MAKALAH KODIFIKASI HADITS
BAB I
PENDAHULUAN
A.
Latar Belakang
Hadits
merupakan pedoman kedua bagi umat islam di dunia setelah Al – Qur’an, yang
tentunya memiliki peranan sangat penting pula dalam disiplin ajaran islam. Hadits
adalah segala perkataan, perbuatan, dan takrir nabi, para sahabat, dan para
tabiin.[1]
Dengan
demikian, keberadaan Al-Hadits dalam proses kodifikasinya sangat berbeda dengan
Al – Qur’an.Sejarah hadits dan periodesasi penghimpunannya lebih lama dan
panjang masanya dibandingkan dengan Al-Qur’an.Al-Hadits butuh waktu 3 abad
untuk pengkodifikasiannya secara menyeluruh. Banyak sekali liku-liku dalam
sejarah pengkodifikasian hadits yang
berklangsung pada waktu itu.
Munculnya
hadits – hadits palsu merupakan alasan yang amat kuat untuk mengadakan
kodifikasi hadits. Selain itu,
kodifikasi hadits ketika itu di lakukan karena para ulama hadits telah
tersebar ke berbagai negeri, dikawatirkan hadits akan menghilang bersama
wafatnya mereka, sementara generasi penerus diperkirakan tidak menaruh
perhatian memelihara hadits, dan banyak berita – berita yang diada-adakan oleh
kaum penyebar bid’ah.
Atas
dasar masalah yang diuraikan di atas makalah ini disusun. Disamping itu adalah
untuk memenuhi tugas kelompok dalam mata kuliah Al-Quran dan Hadis.
B.
Rumusan Masalah
1.
Apa latar belakang munculnya usaha
kodifikasi Hadits?
2.
Bagaimana pengkodifikasian Hadis pada
masa mutaqaddimin?
3.
Bagaimana pengkodifikasian Hadis pada
masa mutaakhirin?
C.
Tujuan
1.
Untuk mengetahui latar belakang munculnya
usaha kodifikasi Hadis.
2.
Untuk mengetahui pengkodifikasian Hadis
pada masa mutaqaddimin.
3.
Untuk mengetahui pengkodifikasian Hadis
pada masa mutaakhirin.
BAB
II
PEMBAHASAN
A. Latar Belakang Munculnya Usaha
Kodifikasi Hadits
Sejarah
mencatat bahwa pada masa rasul Hadis belum banyak ditulis apalagi dibukukan.
Menurut data sejarah, awal mula kodifikasi hadis secara resmi diperkasai oleh
Umar Abdul Aziz. Ia adalah khalifah ke 8
dari dinasti Ummayah. Kodifikasi Hadis yang dilakukan pada masa ini dilatarbelakangi
oleh kekhawatiranUmar Bin Abdul Aziz terhadap berbagai persoalan selama masa
pemerintahannya akibat pergolakan politik yang sudah terjadi sejak lama yang
mengakibatkan perpecahan umat islam kepada beberapa kelompok. Hal ini secara
tidak langsung memberikan pengaruh negatif kepada orientasi hadis-hadis nabi
dan menimbulkan kehawatiran. Kehawatiran itu pada tiga hal, yaitu: pertama, hilangnya Hadis dan dengan
meninggalnya para ulama. Hal ini kemudian memicu para ulama untuk segera
membukukan hadis sesuai petunjuk sahabat yang mendengar langsung dari nabi. Kedua, bercampurnya antara Hadis yang
sahih dan yang palsu. Ketiga, semakin
meluasnya daerah kekuasaan Islam, sementara kemampuan para tabi’in antara yang
szatu dengan yang lainnya tidak sama.[2]Demikianlah
persoalan yang menentukan bangkitnya semangat para muslim khususnya Umar bin
Abdul Aziz selaku khalifah dan segera mengambil tindakan positif guna
menyelamatkan Hadis dari kemusnahan dan pemalsuan melalui pembukuannya.

_ _ _ _ _

■ **Tugas yang Diberikan 1**
Tuliskan ulang tanpa perubahan bagian makalah kodifikasi hadis mulai dari "Apa latar belakang" hingga dan termasuk "usaha kodifikasi Hadis.".
■ **Tugas yang Diberikan 2**
Lanjutkan makalah kodifikasi hadis dari kalimat terakhir yang tercantum.
Materi di bawah ini diambil dari sumber yang berbeda.

■ **Data yang Disediakan**
_ _ _ _ _

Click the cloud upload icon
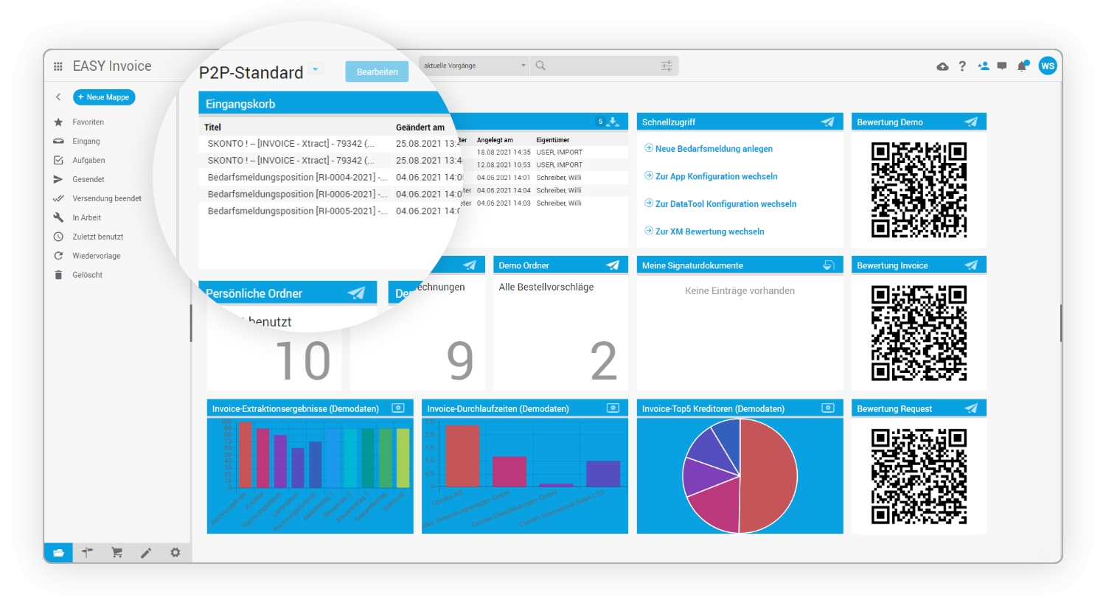The image size is (1106, 614). (x=942, y=66)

_ _ _ _ _

■ **Hasil yang Diharapkan 1**
Apa latar belakang munculnya usaha
kodifikasi Hadits?
2.
Bagaimana pengkodifikasian Hadis pada
masa mutaqaddimin?
3.
Bagaimana pengkodifikasian Hadis pada
masa mutaakhirin?
C.
Tujuan
1.
Untuk mengetahui latar belakang munculnya
usaha kodifikasi Hadis.

■ **Hasil yang Diharapkan 2**
B. Masa Mutaqadimin
Berikut ini adalah fase-fase perjalanan hadits
nabawi :
1.1.
Masa Rasulullah
Periwayatan hadits pasa masa Rasul
tidak lepas dari peran penting para shahabat beliau, oleh sebab itu pada masa
ini juga akan menyinggung peran shahabat saat itu. Dapat diketahui, bahwa hadis
pada masa Rasulullah SAW diterima dan diriwayatkan oleh para shahabat dengan
cara oral (syafahiyyan). Yaitu dengan
cara mendengar hadits langsung dari Rasulullah kemudian diriwayatkan dengan
lisan tanpa menunggu tulisan. Dengan cara seperti ini banyak shahabat yang hafal
hadits, hadits pada masa Nabi tidak ditulis dikarenakan apa bila hadits ditulis
maka yang akan terjadi ialah tercampurnya antara ayat alquran dan hadits nabi.
Para shahabat akan lebih fokus dalam penulisan hadist dibandingkan Al-Qur’an.[3]
1.2.
Masa Shahabat
Masa ini biasa disebut dengan “Masa
Pertumbuhan” (daur al-Nusyu’). Masa
ini berjalan kurang lebih satu abad lamanya, mulai dari awal hingga penghujung
abad pertama. Pada masa shahabat, hadits dapat terjaga dengan baik dan
sempurna. Menurut Nuruddin al-‘ikhtir, ada beberapa faktor yang berperan dalam
menjaga kesempurnaan hadits, di antaranya :
a. Kecerdasan para shahabat dan
kejernihan pikiran mereka.
Lingkungan
masyarakat Arab waktu itu belum terpengaruh oleh pemikiran-pemikiran bangsa
lain. Masyaraktnya pun dikenal tidak pandai dalam hal baca tulis, sehingga
dalam menanngkap suatu informasi apapun mereka lebih banyak mengandalkan daya
ingat atau hafalan begitu pula dalam menerima hadits dari Rasulullah SAW.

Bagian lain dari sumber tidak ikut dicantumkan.